長期修繕計画は、将来の修繕工事や修繕積立金に関わる大切な計画です。専門家が見直しなどを行った場合、管理組合が内容を理解できなければ、計画を正しく使うことができません。

そのため、専門家は、作成した計画や見直し結果について、管理組合に分かるように説明する必要があります

選択肢2. 共用部分の修繕工事及び改修工事に伴う専有部分の修繕工事は、長期修繕計画の対象には含まれないため、管理組合がその費用を負担することはない。

これは不適切です。

専有部分とは、各住戸の室内など、区分所有者が単独で使う部分です。そのため、通常の専有部分の修繕は、各区分所有者が負担するのが基本です。

しかし、共用部分の修繕や改修のために、専有部分の一部を壊したり、復旧したりする必要がある場合は別です。たとえば、共用部分の配管を取り替えるために、住戸内の壁を一度撤去して、あとで元に戻すような場合です。

このような工事は、共用部分の工事に伴って必要になるものなので、管理組合が費用を負担し、長期修繕計画の対象に含めます。したがって、「対象には含まれない」「費用を負担することはない」としている点が誤りです。

選択肢3. 長期修繕計画には、区分所有者が負担する修繕積立金の額の根拠として、その使途となる将来の修繕工事及び改修工事の内容等を明示する。

これは適切です。

修繕積立金は、将来の修繕工事や改修工事に備えて、区分所有者が毎月積み立てるお金です。

そのため、なぜその金額が必要なのかを説明できるように、長期修繕計画には、将来どのような工事を行う予定なのか、いつごろ行うのか、どのくらい費用がかかるのかを示します。

これにより、区分所有者は、修繕積立金の必要性を理解しやすくなります。

選択肢4. 長期修繕計画の作成に当たっては、区分所有者の要望など、必要に応じて、建物及び設備の耐震性や断熱性などの性能を新築時の水準から向上させる改良工事を設定することが望ましい。

これは適切です。

長期修繕計画では、建物や設備を新築時と同じくらいの水準に戻す修繕工事を基本に考えます。

ただし、必要に応じて、今の暮らし方や安全性に合わせて、性能を高める工事を入れることもあります。たとえば、耐震性を高める工事断熱性を高める工事などです。

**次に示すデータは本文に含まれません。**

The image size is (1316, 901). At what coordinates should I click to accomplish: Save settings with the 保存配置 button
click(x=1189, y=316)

そのため、区分所有者の要望などをふまえて、必要に応じて改良工事を設定することは望ましい考え方です。

まとめ

この問題では、長期修繕計画の対象に何を含めるかがポイントです。

長期修繕計画は、将来の修繕工事や改修工事の内容、時期、費用を見通し、修繕積立金の根拠を示すための計画です。

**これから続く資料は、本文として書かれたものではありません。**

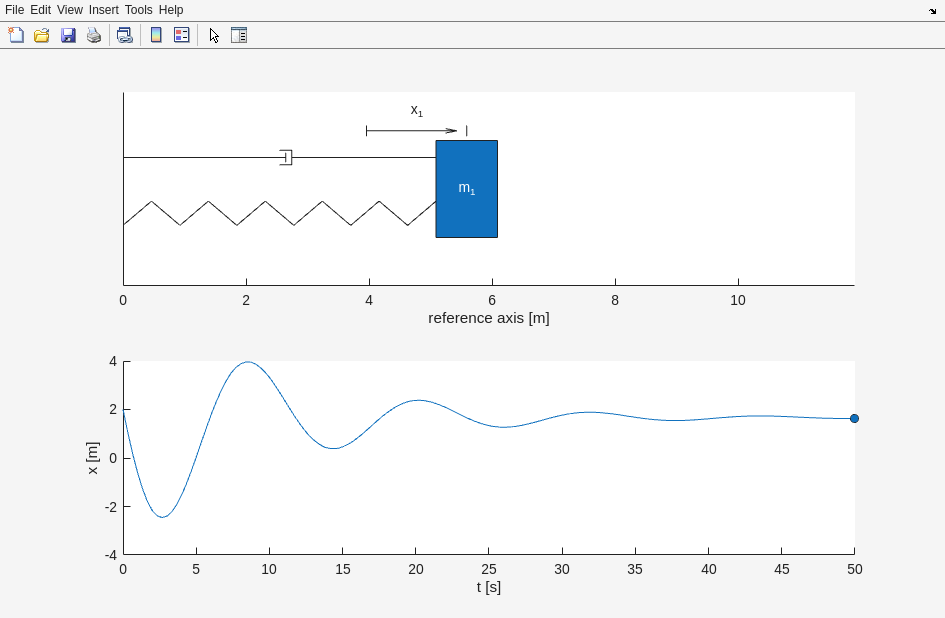This screenshot has height=618, width=945.
Task: Click the "reference axis [m]" axis label
Action: [488, 318]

共用部分の工事に伴って専有部分の修繕が必要になる場合、その工事は単なる個人の都合による修繕ではありません。共用部分の工事を行うために必要なものなので、管理組合が費用を負担し、長期修繕計画の対象に含めます

したがって、最も不適切なものは、「共用部分の修繕工事及び改修工事に伴う専有部分の修繕工事は、長期修繕計画の対象には含まれないため、管理組合がその費用を負担することはない。」です。